▶ **Work to do**: Revise the items so that each occurrence of "computer-use agent" reads "screen assistant" instead. Leave everything else unchanged.
═════ Extracted information
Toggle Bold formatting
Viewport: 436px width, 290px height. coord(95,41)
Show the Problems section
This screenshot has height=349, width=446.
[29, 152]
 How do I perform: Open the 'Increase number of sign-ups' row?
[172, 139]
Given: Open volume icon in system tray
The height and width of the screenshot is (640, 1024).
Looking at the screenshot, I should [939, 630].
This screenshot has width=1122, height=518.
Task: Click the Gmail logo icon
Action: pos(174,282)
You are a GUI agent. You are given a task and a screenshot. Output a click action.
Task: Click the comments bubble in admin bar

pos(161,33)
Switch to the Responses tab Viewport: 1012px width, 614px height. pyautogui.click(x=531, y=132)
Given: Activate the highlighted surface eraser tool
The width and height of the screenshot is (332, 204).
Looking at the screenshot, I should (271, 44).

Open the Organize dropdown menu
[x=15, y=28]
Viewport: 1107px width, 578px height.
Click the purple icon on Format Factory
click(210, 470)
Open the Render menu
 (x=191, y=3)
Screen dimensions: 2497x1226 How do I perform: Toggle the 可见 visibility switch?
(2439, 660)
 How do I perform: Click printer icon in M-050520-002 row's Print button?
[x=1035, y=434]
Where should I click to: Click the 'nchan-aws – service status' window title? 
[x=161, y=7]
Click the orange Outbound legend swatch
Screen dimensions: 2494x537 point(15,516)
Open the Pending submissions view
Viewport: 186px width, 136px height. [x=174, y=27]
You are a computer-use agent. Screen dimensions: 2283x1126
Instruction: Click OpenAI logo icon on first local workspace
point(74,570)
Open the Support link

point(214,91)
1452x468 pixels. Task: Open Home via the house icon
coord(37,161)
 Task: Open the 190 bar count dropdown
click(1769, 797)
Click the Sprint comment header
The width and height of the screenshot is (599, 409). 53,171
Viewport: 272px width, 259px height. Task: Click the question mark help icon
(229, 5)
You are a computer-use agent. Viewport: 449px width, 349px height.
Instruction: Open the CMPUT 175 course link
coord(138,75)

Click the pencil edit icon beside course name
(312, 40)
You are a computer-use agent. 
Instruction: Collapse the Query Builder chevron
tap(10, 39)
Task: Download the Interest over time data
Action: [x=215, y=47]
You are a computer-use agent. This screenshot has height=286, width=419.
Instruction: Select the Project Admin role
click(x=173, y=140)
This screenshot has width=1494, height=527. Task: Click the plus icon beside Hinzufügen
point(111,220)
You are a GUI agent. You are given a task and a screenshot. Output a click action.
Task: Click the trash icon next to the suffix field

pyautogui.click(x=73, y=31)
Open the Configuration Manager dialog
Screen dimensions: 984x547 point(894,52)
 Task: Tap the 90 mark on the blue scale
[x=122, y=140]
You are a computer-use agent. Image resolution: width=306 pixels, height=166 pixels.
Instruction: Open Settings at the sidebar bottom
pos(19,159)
══════════
▶ **Task solution**:
Toggle Bold formatting
Viewport: 436px width, 290px height. coord(95,41)
Show the Problems section
This screenshot has height=349, width=446.
[29, 152]
 How do I perform: Open the 'Increase number of sign-ups' row?
[172, 139]
Given: Open volume icon in system tray
The height and width of the screenshot is (640, 1024).
Looking at the screenshot, I should [939, 630].
This screenshot has width=1122, height=518.
Task: Click the Gmail logo icon
Action: pos(174,282)
You are a GUI agent. You are given a task and a screenshot. Output a click action.
Task: Click the comments bubble in admin bar

pos(161,33)
Switch to the Responses tab Viewport: 1012px width, 614px height. pyautogui.click(x=531, y=132)
Given: Activate the highlighted surface eraser tool
The width and height of the screenshot is (332, 204).
Looking at the screenshot, I should (271, 44).

Open the Organize dropdown menu
[x=15, y=28]
Viewport: 1107px width, 578px height.
Click the purple icon on Format Factory
click(210, 470)
Open the Render menu
 (x=191, y=3)
Screen dimensions: 2497x1226 How do I perform: Toggle the 可见 visibility switch?
(2439, 660)
 How do I perform: Click printer icon in M-050520-002 row's Print button?
[x=1035, y=434]
Where should I click to: Click the 'nchan-aws – service status' window title? 
[x=161, y=7]
Click the orange Outbound legend swatch
Screen dimensions: 2494x537 point(15,516)
Open the Pending submissions view
Viewport: 186px width, 136px height. [x=174, y=27]
You are a screen assistant. Screen dimensions: 2283x1126
Instruction: Click OpenAI logo icon on first local workspace
point(74,570)
Open the Support link

point(214,91)
1452x468 pixels. Task: Open Home via the house icon
coord(37,161)
 Task: Open the 190 bar count dropdown
click(1769, 797)
Click the Sprint comment header
The width and height of the screenshot is (599, 409). 53,171
Viewport: 272px width, 259px height. Task: Click the question mark help icon
(229, 5)
You are a screen assistant. Viewport: 449px width, 349px height.
Instruction: Open the CMPUT 175 course link
coord(138,75)

Click the pencil edit icon beside course name
(312, 40)
You are a screen assistant. 
Instruction: Collapse the Query Builder chevron
tap(10, 39)
Task: Download the Interest over time data
Action: [x=215, y=47]
You are a screen assistant. This screenshot has height=286, width=419.
Instruction: Select the Project Admin role
click(x=173, y=140)
This screenshot has width=1494, height=527. Task: Click the plus icon beside Hinzufügen
point(111,220)
You are a GUI agent. You are given a task and a screenshot. Output a click action.
Task: Click the trash icon next to the suffix field

pyautogui.click(x=73, y=31)
Open the Configuration Manager dialog
Screen dimensions: 984x547 point(894,52)
 Task: Tap the 90 mark on the blue scale
[x=122, y=140]
You are a screen assistant. Image resolution: width=306 pixels, height=166 pixels.
Instruction: Open Settings at the sidebar bottom
pos(19,159)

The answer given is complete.